Imagine se Lula, agora, fizesse o que o presidente dos EUA, Barack Obama, fez com a Fox News. Diante da claríssima militância da Fox News ao lado dos republicanos, ao lado das teses mais conservadoras da sociedade americana, ao lado do programa político derrotado pelo povo americano, ele declarou calma e solenemente que não dá mais entrevistas à rede.

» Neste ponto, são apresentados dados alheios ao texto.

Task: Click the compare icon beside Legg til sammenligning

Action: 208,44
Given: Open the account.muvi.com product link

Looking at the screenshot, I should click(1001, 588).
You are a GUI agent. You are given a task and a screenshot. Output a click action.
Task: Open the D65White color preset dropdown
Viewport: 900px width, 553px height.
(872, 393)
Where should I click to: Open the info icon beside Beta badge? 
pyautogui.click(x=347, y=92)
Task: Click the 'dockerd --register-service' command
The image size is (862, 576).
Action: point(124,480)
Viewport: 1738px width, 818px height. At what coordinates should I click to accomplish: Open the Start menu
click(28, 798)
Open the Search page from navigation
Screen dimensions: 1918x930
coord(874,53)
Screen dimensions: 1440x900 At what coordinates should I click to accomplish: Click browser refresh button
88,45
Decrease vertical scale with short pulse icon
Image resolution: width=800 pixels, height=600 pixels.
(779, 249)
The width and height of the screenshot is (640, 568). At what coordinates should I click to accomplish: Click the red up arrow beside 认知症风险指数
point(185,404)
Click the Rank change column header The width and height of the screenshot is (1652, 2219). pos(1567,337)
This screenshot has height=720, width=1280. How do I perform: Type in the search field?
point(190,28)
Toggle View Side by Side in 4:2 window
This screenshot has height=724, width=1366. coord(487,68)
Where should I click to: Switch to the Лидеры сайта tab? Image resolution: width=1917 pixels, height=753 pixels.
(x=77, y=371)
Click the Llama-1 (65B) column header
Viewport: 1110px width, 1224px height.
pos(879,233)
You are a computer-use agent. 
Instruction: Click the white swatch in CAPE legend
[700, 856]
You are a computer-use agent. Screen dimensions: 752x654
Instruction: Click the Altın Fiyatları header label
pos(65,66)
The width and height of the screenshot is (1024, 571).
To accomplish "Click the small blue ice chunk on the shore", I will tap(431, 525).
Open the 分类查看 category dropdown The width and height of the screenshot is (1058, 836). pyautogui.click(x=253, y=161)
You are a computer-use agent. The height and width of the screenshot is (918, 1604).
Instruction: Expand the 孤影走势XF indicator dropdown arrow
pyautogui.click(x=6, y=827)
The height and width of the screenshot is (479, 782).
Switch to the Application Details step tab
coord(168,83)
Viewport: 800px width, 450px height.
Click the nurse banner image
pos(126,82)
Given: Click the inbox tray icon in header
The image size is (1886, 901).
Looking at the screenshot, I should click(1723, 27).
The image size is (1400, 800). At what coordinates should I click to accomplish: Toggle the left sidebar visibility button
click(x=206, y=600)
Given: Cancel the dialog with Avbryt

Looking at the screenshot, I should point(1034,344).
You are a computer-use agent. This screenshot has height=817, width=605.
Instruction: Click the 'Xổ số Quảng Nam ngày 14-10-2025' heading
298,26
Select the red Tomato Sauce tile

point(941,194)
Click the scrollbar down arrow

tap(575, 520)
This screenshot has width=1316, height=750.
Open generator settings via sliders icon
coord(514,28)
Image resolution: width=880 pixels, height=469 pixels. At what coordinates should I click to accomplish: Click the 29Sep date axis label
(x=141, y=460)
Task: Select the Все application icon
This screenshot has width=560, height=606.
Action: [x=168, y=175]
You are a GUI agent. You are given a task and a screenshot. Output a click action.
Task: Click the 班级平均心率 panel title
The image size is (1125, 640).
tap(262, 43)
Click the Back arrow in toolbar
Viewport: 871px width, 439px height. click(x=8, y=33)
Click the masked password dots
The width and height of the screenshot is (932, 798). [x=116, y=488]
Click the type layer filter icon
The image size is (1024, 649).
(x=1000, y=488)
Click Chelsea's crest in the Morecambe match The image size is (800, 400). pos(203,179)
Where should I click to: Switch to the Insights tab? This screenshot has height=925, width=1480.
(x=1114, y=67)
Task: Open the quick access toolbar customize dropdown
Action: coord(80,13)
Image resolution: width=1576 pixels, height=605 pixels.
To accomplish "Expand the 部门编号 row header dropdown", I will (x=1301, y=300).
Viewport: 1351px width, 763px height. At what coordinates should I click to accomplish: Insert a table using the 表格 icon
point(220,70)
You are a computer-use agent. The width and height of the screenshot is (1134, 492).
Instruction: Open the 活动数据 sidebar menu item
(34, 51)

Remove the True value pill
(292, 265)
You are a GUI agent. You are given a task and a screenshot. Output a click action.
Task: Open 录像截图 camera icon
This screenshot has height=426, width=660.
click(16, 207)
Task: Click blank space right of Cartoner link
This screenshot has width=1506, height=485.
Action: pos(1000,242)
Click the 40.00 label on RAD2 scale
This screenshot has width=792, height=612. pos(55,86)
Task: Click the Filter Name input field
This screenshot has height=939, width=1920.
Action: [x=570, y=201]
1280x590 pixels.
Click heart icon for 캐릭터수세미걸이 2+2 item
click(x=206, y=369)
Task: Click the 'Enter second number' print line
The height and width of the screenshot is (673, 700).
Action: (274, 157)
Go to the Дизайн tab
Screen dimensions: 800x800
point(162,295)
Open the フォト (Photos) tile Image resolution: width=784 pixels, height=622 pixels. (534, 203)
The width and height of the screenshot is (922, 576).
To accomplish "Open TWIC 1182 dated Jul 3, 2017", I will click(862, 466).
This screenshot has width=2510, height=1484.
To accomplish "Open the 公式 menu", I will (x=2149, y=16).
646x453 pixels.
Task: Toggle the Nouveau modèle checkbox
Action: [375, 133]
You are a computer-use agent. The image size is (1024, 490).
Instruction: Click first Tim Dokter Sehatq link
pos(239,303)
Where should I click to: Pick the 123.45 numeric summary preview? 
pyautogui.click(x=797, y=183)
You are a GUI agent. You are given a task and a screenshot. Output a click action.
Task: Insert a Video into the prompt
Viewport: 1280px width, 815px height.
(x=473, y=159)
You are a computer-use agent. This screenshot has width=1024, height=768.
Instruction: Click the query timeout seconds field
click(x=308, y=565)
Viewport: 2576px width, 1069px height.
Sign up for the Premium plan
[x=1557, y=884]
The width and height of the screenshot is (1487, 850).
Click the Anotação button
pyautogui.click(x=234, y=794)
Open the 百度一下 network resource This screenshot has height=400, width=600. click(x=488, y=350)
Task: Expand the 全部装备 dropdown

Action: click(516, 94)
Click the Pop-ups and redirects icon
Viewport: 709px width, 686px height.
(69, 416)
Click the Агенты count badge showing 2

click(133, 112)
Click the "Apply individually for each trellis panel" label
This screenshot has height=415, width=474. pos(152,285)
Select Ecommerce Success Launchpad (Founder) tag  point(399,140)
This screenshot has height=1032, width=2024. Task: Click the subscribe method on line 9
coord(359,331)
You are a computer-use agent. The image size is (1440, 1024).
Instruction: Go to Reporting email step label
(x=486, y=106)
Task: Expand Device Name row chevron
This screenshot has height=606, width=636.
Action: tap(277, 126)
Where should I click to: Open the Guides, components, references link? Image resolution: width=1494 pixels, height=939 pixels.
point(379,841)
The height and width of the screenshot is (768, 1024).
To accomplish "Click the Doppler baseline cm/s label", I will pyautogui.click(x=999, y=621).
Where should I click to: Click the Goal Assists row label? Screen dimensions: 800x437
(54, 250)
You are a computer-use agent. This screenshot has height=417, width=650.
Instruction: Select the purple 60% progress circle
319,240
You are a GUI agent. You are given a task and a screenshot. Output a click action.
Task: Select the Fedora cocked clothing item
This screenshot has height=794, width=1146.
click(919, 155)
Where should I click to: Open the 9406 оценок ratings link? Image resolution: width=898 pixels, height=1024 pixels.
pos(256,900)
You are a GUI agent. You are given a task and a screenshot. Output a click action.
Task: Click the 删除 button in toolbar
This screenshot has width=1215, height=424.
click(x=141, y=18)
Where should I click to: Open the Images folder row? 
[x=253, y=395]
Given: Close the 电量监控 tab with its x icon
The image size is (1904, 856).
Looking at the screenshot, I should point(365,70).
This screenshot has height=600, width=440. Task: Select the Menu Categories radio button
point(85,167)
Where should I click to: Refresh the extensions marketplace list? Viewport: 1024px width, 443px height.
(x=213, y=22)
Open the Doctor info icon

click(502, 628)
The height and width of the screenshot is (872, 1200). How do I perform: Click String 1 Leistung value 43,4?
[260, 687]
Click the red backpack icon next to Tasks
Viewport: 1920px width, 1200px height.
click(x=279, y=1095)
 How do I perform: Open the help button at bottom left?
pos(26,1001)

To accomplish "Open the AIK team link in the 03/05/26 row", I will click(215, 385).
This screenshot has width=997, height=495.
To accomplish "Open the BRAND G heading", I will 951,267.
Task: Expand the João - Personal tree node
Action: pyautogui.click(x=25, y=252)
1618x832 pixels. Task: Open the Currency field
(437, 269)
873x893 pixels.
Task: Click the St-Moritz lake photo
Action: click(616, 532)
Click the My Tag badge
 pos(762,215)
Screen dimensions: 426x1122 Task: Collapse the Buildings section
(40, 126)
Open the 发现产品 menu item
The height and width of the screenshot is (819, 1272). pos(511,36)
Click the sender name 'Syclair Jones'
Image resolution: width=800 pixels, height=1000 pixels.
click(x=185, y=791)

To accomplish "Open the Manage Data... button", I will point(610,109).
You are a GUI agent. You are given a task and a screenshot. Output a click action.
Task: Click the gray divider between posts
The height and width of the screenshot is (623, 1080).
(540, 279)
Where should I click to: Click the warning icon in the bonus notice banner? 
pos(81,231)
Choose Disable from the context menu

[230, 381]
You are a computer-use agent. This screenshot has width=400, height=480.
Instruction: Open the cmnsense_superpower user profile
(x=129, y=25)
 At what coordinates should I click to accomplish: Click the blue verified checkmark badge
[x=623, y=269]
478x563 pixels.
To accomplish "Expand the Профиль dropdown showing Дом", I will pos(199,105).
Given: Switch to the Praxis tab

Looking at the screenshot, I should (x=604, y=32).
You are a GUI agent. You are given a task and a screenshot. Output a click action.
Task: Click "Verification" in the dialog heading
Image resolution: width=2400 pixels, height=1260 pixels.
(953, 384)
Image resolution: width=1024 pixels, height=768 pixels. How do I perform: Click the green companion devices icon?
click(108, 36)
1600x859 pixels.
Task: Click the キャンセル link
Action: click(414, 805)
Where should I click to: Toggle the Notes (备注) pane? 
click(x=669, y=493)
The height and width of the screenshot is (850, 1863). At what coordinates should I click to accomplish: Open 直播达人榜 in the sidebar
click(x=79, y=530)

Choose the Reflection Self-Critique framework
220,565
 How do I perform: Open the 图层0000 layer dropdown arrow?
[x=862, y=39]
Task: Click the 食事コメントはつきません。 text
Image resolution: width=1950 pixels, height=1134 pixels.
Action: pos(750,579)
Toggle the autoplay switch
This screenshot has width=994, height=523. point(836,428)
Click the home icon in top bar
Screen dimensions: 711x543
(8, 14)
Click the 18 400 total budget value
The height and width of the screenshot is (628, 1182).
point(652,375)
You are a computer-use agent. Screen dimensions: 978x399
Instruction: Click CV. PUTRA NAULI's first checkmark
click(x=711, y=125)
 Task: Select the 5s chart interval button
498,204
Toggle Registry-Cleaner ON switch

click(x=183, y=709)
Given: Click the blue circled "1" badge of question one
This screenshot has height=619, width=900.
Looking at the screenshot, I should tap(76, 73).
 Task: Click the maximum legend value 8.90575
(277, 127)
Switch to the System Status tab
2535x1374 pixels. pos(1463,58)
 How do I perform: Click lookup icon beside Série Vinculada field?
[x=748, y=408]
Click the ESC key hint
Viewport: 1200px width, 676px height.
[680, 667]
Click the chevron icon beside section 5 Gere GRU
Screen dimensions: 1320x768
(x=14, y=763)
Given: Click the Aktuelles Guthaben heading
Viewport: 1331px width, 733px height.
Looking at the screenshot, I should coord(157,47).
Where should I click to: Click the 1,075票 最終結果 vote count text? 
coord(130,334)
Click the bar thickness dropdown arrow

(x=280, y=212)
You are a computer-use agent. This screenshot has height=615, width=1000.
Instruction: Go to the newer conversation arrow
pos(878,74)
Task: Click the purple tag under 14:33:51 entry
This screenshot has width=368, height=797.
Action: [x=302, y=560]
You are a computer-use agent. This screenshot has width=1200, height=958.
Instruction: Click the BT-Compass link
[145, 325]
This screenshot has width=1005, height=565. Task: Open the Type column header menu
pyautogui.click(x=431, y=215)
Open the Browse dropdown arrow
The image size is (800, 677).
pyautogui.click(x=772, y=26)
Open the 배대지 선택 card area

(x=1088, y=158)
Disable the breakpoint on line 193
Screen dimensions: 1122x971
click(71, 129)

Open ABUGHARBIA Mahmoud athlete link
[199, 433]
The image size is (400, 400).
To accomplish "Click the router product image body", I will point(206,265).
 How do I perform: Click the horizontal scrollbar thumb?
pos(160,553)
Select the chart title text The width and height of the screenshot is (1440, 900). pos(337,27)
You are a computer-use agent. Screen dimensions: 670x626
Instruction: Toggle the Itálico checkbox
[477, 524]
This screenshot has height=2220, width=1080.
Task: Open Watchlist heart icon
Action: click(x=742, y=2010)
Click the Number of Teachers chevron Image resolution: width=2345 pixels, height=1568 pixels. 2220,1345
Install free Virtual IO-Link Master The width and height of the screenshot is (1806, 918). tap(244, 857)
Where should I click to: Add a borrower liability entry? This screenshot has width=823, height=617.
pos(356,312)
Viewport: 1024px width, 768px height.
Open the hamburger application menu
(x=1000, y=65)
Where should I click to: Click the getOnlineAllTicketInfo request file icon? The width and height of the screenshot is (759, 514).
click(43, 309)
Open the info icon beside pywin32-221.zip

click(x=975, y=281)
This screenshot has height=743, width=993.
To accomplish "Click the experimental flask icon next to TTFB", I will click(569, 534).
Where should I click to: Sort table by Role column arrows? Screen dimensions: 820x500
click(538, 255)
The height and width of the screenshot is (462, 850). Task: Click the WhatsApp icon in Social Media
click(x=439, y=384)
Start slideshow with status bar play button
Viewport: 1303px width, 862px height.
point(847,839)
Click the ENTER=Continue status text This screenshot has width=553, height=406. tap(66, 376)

Já que ela tem uma posição cristalizada, de partido político como ele disse, não cabe mais dizer nada para tal rede.
Mas, Lula, com seu espírito democrático, apesar do jogo sujo, da militância nítida contra ele, não adota a mesma postura. E não seria nada demais se o fizesse. Afinal, o desrespeito, o achincalhe, o baixíssimo nível extrapolou todos os limites.
O jornalismo, em tese, e vamos insistir na tese, tem um papel formador da cidadania. Deveria ter. Deveria trabalhar no sentido de formar cidadãos, cidadãs que fossem críticos com seus governantes. Um jornalismo que atentasse para a correta aplicação do dinheiro público, que insistisse na melhoria das condições de vida do povo, que avaliasse permanentemente as políticas públicas. Que estimulasse o crescimento da participação do povo na vida política. Tudo isso, e muito mais, deveria ser papel do jornalismo.
Quando se invade a esfera privada, sobretudo quando se mente de modo obsceno sobre o mundo privado, como no caso de Lula agora, vira jornalismo de esgoto e contra a cidadania. É uma confissão de falência da Folha. Falência do jornalismo. Falência dos critérios éticos. E, ao seu modo, uma confissão de impotência. Já que as políticas públicas do governo Lula são tão bem-sucedidas, não lhe resta outra alternativa senão invadir o terreno do esgoto. Sem se importar qual o cheiro que exale. Basta que atinja o objetivo: o de desgastar o mais popular presidente da história do Brasil. O de tentar impedir novamente a vitória, agora de sua candidata.
Para nós, jornalistas, fica uma sensação de tristeza. De um filme lamentavelmente já visto. E a certeza de que é preciso insistir em critérios éticos para o exercício dessa profissão. Que a Folha abandonou há muito tempo. Leiam Beatriz Kushnir, e seus Cães de Guarda – um retrato em branco e preto sobre o Grupo Folhas. Nesse livro, pode-se perceber como foi chocado o ovo da serpente.
* Artigo publicado na edição do dia 7 de dezembro de 2009 do Jornal da Tarde.